Sidney D’Mello is a professor in CU Boulder’s Institute of Cognitive Science and Department of Computer Science. He is also director of the National Science Foundation AI Institute for Student-AI Teaming, which aims to develop artificial intelligence (AI) technologies to facilitate social and collaborative learning experiences for all students.
Can you talk about your research with AI and education?
There are five flagship NSF research institutes that focus on supporting learning with AI, and we were the first one. Schools right now haven’t changed in a hundred years — they’re focused on efficiency as an outcome. The use of AI in education has been to keep that vision of efficiency going where students individually work with computer programs powered by AI.

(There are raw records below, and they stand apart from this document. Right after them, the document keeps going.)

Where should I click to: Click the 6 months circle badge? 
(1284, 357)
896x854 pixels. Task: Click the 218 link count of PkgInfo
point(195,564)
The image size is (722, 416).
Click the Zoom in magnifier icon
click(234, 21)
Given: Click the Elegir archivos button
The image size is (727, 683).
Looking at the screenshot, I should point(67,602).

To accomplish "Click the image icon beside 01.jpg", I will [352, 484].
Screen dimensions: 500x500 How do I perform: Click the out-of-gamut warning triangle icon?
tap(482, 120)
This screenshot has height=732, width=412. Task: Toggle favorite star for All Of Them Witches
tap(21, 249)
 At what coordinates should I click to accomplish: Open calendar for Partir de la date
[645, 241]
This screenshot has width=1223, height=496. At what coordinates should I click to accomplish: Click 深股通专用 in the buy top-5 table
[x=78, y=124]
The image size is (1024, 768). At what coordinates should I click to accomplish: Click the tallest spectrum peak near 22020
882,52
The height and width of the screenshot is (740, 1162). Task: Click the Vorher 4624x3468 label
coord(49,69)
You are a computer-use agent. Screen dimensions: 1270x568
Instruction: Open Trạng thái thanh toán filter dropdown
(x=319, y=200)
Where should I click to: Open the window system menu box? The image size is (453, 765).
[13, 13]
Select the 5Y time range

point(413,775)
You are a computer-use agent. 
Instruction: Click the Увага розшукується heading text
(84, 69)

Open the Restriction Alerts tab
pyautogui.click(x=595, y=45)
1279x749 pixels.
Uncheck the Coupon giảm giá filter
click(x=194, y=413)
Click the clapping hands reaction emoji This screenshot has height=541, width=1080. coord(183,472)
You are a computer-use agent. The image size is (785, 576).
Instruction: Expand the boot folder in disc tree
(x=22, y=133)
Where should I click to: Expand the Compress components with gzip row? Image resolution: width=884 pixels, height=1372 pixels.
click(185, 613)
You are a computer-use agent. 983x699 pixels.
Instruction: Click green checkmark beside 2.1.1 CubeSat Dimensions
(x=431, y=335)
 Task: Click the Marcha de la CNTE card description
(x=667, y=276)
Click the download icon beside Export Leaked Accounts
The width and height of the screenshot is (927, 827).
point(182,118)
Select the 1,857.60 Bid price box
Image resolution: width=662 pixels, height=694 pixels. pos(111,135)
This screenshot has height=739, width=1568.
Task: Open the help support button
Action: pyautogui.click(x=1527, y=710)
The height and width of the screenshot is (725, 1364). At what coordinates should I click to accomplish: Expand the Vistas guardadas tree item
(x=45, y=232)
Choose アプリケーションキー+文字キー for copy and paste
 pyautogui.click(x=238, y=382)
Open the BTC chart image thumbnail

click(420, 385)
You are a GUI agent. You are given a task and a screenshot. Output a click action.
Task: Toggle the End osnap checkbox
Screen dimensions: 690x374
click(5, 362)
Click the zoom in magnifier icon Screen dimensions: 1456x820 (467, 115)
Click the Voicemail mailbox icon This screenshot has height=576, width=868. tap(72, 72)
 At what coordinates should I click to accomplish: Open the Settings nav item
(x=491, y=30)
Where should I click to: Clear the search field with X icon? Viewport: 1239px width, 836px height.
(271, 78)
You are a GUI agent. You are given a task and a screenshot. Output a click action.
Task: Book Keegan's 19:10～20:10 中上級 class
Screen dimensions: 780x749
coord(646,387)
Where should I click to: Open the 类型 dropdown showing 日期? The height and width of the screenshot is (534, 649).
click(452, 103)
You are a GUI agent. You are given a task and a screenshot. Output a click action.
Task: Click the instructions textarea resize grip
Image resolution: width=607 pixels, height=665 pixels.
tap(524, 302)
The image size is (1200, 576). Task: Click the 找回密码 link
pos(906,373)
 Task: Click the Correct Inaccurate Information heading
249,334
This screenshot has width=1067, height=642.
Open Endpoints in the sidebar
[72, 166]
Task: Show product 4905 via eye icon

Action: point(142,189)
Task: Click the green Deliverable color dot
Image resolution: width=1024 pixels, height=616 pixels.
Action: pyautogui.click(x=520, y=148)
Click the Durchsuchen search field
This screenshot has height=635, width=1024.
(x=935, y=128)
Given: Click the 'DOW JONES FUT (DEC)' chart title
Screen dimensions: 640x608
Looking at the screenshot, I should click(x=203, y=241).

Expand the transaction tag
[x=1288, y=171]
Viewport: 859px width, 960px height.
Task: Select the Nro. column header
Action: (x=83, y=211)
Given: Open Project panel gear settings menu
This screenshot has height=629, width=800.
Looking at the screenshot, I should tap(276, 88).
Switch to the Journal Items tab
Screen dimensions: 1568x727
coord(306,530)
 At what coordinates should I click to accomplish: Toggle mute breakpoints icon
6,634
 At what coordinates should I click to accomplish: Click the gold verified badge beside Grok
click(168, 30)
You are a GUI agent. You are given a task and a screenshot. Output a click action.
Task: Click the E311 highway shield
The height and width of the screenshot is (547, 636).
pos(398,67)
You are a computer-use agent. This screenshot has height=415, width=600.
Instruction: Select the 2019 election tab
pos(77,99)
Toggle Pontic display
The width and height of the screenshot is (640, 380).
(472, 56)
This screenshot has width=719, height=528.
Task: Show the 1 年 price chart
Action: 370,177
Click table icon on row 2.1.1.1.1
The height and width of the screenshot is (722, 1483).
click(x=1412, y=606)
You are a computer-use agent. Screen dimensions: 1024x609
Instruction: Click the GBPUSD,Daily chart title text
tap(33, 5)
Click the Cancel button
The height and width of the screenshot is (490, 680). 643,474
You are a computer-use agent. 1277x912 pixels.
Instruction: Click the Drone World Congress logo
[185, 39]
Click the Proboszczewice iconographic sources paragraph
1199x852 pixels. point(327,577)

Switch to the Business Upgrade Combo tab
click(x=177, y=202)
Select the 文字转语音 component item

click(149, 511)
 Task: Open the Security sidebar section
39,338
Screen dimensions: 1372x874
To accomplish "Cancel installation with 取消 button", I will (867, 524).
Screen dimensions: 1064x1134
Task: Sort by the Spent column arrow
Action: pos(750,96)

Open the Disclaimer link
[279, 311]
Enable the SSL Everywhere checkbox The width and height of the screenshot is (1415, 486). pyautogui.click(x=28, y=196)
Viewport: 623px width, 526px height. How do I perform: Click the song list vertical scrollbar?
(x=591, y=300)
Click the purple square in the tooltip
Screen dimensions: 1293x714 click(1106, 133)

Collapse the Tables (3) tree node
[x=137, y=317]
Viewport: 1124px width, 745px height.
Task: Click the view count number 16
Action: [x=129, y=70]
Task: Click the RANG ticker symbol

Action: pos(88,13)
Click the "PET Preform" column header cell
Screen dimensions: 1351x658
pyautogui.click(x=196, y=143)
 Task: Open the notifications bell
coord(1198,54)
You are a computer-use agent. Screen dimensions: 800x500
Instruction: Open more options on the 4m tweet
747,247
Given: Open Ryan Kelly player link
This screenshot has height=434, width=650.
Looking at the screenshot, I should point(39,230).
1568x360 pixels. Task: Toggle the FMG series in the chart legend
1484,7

The vision I want for classrooms is a place where students are working together, being loud, and it’s a noisy, rambunctious environment where they’re challenging ideas, and they’re building social relationships. This vision is centered around a different perspective of learning, which is that learning is authentic to students’ interests and identities and so on. A key question we ask is how best to integrate AI within that vision.
How could your vision be implemented?
This is a vision that’s been articulated forever in the learning sciences, but it is difficult for teachers to implement because they can’t be listening in on several student groups at once. Some conversations may go off track, or perhaps some conversations are amazing, but the teacher is unaware of the discussion happening. So the question is, how can AI help support this?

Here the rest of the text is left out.